The labyrinthine design of the library connects it with the medieval mazes often built into cathedrals. The library is designed much like the maze on the floor of the Rheims Cathedral in France. In church symbolism, the maze would be the world, and walking the maze would be a way of reenacting the complex and distracting obstacles in life.

The ossarium, a bone vault leading to a secret entrance into the library, serves a practical purpose as a cemetery and a spiritual purpose as a “memento mori,” reminding all that they will die (and frightening them away from the secret entrance to the library).

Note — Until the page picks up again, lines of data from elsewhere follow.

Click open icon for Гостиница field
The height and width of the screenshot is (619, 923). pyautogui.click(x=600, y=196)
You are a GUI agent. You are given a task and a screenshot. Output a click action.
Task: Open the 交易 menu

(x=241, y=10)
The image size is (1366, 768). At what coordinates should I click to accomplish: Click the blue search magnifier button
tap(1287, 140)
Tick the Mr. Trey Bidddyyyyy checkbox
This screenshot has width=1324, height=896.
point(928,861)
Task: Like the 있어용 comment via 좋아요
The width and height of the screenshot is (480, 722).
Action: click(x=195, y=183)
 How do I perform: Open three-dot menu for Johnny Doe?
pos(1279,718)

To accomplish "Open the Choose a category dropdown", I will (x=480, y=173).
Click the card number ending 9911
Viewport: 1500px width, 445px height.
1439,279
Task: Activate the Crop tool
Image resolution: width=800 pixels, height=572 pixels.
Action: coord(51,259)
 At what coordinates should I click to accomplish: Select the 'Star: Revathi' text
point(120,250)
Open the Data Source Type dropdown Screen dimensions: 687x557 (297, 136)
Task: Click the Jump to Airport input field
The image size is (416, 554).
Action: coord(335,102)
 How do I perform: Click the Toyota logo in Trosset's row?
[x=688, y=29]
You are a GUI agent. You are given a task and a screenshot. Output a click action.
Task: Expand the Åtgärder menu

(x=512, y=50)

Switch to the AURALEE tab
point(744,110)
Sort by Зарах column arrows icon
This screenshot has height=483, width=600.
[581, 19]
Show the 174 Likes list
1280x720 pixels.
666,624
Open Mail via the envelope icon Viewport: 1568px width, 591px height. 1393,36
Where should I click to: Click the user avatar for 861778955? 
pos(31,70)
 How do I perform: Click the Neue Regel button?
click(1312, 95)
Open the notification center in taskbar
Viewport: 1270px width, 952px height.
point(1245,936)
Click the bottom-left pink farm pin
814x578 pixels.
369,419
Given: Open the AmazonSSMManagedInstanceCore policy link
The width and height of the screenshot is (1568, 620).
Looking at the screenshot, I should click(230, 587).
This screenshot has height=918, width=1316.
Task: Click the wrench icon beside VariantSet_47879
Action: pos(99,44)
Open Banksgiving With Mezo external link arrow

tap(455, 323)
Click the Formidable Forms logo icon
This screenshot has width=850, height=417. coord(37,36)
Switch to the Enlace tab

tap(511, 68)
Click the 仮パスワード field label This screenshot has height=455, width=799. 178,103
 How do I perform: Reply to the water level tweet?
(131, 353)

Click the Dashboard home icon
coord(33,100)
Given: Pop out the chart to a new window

Sections of the library are coded according to geographical areas on a medieval map. For example, the finis Africae houses forbidden books–those written by pagan authors that Jorge of Burgos (the former head librarian) considers most dangerous; therefore, it is protected by distorting mirrors and hallucinatory drugs. Aristotle’s Comedy is lodged in the finis Africae because it is the book that Jorge most feared would lead the world astray; this manuscript includes both Arabic and Syriac texts, which indicate that the Comedy was transmitted to the Christian world through infidels.


Church. The abbey’s sturdy church is, like many medieval churches, decorated with carvings intended to inspire religious feeling in the illiterate peasant. When the narrator Adso, a Benedictine novice assigned as William’s scribe, first beholds the church’s carvings, they prompt in him a vision instructing him to write down what he sees; this vision is an allusion to the seven trumpets of the Apocalypse, a theme that permeates the novel.

*Abbey of Melk

*Abbey of Melk. Benedictine abbey on the banks of the Danube in Austria. Adso is from this monastery, which, like the fictional abbey, had a library that was gutted by fire.


Baskerville. Fictional English town from which the amateur detective Brother William comes. This place is important for its symbolic name, which connects Brother William to Arthur Conan Doyle’s fictional detective Sherlock Holmes, who solved a famous murder mystery at the equally fictional Baskerville Hall.

*Abbey of Cluny

*Abbey of Cluny. Benedictine abbey in France that was one of the most important centers of Christianity in the fourteenth century. Bernard of Cluny wrote a poem from which the title of the novel is taken. The long poem is a denunciation of immoral clergymen and of the wickedness of the world. While the meaning of the “rose” of the novel’s title may be debated, to Bernard, the rose symbolized the brevity and sadness of mortal life.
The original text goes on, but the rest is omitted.